The government tax-free childcare (TFC) scheme was introduced on 28 April 2017 and will eventually replace employer-supported childcare schemes (ESC). We have put together key information on TFC for employers including how this affects employees in any current ESC schemes you operate.
Key facts about TFC
- TFC is administered through online accounts, opened by parents on the gov.uk website. Parents pay money into the account, which is used to pay for childcare with registered providers.
- Parents can pay money into their childcare account as and when they like, and other parties can also pay in.
- For every £8 paid in, the government will add £2, up to a maximum of £2,000 government support per child, per year (£4,000 for children with disabilities).
- The scheme is open to parents of children up to and including the age of 11 (16 for children with disabilities). This is lower than current ESC which is available for children up to 15 years of age.
The role of employers in TFC
There is no mandated role for employers under TFC, but you may choose to provide information to your employees.This will be a predominantly signposting role, directing employees to the childcare account website and where to register. Employers will not be required to verify identification or eligibility.
Parents can choose to remain in their existing ESC arrangement or move to TFC. This decision will depend on which option is best for the parents' individual circumstances. You may wish to direct your employees to the childcare calculator to help with making this decision.
Childcare vouchers can play a valuable part of an employer's total reward offering and are used for recruitment and retention purposes. As they are being phased out, you may need to review your flexible working offering and consider what else you could to support working parents and ensure your total reward offering is still family friendly. You may wish to consider introducing other family friendly benefits into your organisation and you will need to look at the cost implications of offering these. One option may be choosing to pay in to an employee's TFC account, either as an additional payment, or by facilitating payments from their salary. Remember though that any contribution towards TFC from an employee's salary must be from net earnings, i.e. after tax, to avoid them receiving a tax benefit twice.
Employer-supported childcare (ESC)
Employers in the NHS can currently provide ESC through schemes such as childcare vouchers, workplace nurseries and directly contracted childcare. The government has announced that existing ESC schemes can now remain open to new entrants until October 2018. Parents can choose to remain in their existing ESC arrangement (as long as their employer continues to offer it) or move to TFC. This decision will depend on which option is best for the parents' individual circumstances.

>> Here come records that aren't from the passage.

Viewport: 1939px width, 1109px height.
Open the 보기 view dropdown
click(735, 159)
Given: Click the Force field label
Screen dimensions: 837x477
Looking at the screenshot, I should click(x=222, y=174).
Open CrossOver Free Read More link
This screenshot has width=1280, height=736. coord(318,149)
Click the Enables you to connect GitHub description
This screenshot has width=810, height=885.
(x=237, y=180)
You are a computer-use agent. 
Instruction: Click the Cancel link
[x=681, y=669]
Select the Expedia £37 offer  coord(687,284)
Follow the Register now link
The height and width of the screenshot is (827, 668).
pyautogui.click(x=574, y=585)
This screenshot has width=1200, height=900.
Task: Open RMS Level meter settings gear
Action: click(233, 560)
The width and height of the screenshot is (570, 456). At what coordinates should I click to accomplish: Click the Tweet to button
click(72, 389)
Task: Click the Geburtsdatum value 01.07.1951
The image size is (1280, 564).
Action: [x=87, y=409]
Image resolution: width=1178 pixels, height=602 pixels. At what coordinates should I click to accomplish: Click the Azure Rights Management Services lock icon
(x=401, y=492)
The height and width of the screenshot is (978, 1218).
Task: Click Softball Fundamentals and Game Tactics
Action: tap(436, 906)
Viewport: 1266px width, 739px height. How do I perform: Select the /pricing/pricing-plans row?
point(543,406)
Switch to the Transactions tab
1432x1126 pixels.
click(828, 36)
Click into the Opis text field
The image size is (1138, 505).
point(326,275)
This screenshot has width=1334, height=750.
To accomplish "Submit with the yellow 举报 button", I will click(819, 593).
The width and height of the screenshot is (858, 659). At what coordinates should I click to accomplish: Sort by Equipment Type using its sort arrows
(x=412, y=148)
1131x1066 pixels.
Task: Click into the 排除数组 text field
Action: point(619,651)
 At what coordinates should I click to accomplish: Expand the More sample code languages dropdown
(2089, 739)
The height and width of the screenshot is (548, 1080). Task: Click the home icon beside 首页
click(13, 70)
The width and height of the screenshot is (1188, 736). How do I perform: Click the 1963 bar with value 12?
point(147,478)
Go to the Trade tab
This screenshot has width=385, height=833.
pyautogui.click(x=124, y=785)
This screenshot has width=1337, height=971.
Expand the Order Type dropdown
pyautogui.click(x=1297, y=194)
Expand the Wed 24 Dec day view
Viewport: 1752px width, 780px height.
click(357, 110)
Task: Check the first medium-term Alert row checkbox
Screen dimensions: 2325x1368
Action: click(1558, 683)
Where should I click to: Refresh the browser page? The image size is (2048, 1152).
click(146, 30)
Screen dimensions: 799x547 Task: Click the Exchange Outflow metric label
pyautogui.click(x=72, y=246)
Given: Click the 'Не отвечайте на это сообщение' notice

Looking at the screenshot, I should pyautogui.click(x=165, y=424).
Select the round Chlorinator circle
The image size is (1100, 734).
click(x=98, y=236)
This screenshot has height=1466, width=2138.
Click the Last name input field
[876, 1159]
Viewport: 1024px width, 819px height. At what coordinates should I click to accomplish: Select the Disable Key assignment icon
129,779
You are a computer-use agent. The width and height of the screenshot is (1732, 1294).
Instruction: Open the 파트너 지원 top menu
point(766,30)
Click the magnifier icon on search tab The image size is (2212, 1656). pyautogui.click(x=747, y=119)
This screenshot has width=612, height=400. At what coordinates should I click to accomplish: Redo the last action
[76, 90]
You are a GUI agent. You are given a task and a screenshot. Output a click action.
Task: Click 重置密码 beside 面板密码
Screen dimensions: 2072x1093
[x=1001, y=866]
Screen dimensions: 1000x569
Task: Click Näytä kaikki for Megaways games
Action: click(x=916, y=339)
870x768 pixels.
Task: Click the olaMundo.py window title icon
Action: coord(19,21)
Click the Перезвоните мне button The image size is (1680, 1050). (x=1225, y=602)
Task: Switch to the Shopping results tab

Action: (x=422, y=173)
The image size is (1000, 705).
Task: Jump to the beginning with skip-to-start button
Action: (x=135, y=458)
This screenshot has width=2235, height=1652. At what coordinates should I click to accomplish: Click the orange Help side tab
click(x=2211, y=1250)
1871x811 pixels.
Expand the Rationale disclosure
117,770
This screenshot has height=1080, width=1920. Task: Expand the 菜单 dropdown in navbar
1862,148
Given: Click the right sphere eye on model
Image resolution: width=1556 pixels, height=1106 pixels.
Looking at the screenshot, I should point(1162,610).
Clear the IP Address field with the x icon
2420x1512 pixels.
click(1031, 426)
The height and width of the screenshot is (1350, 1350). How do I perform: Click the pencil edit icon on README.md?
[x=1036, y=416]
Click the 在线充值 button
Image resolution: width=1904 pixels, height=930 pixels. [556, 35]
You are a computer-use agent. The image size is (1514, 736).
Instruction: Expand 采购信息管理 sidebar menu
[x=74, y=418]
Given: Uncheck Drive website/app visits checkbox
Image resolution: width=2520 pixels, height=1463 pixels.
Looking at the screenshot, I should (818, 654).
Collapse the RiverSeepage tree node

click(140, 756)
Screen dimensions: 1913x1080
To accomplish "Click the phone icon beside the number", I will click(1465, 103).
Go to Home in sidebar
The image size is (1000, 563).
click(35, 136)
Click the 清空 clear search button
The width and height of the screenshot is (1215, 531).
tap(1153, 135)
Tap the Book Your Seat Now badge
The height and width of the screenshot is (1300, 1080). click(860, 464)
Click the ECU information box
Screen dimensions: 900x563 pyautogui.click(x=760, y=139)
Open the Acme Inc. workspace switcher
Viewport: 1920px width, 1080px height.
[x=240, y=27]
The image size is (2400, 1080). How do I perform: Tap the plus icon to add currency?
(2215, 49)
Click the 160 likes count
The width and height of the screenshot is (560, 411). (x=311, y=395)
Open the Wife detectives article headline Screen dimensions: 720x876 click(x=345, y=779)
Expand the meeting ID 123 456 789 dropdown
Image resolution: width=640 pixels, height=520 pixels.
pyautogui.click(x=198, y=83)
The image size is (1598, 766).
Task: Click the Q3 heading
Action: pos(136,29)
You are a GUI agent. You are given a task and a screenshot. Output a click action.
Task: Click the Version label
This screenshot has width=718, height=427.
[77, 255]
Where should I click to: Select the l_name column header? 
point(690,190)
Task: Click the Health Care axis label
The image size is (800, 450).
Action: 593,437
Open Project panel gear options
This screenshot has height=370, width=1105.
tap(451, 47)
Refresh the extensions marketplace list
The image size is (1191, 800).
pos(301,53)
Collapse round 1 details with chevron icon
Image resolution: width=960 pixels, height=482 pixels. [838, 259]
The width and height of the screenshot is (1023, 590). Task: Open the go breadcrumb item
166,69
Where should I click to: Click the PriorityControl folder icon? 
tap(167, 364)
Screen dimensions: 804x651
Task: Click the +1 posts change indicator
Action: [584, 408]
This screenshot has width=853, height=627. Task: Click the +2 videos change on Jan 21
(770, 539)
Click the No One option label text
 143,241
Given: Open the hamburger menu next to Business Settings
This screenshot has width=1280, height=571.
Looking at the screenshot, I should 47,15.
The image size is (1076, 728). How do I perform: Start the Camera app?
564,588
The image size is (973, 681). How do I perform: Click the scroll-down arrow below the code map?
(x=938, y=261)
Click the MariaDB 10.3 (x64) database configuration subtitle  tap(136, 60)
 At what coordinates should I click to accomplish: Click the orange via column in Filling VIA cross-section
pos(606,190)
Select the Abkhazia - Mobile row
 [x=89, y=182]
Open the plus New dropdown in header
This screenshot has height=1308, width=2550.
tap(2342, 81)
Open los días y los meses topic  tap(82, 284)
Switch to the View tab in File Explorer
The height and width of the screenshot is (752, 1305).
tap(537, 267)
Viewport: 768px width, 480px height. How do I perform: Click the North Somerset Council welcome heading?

Employers providing workplace nurseries and directly contracted childcare can continue to do so, and employees will still be able to join a workplace nursery scheme offered by their employer. Given that more employees will be using TFC to pay for their childcare provider, this may impact how your workplace nursery is funded.
Employers offering childcare vouchers through salary sacrifice arrangements can no longer accept new entrants to a scheme. Employees who registered for childcare vouchers through their employer before 4 October 2018 can continue to use the scheme as long as the employer continues to offer it and their child remains eligible. Employees are continuing members of a scheme provided they do not have more than 52 consecutive weeks without receiving childcare vouchers.
Where an individual joins a new employers after 3 October 2018, they will not be able to continue receiving childcare vouchers. This includes moving from one NHS organisation to another. An employee who chooses to take up tax-free childcare will lose entitlement to employer-supported childcare vouchers, but may be eligible for tax-free childcare.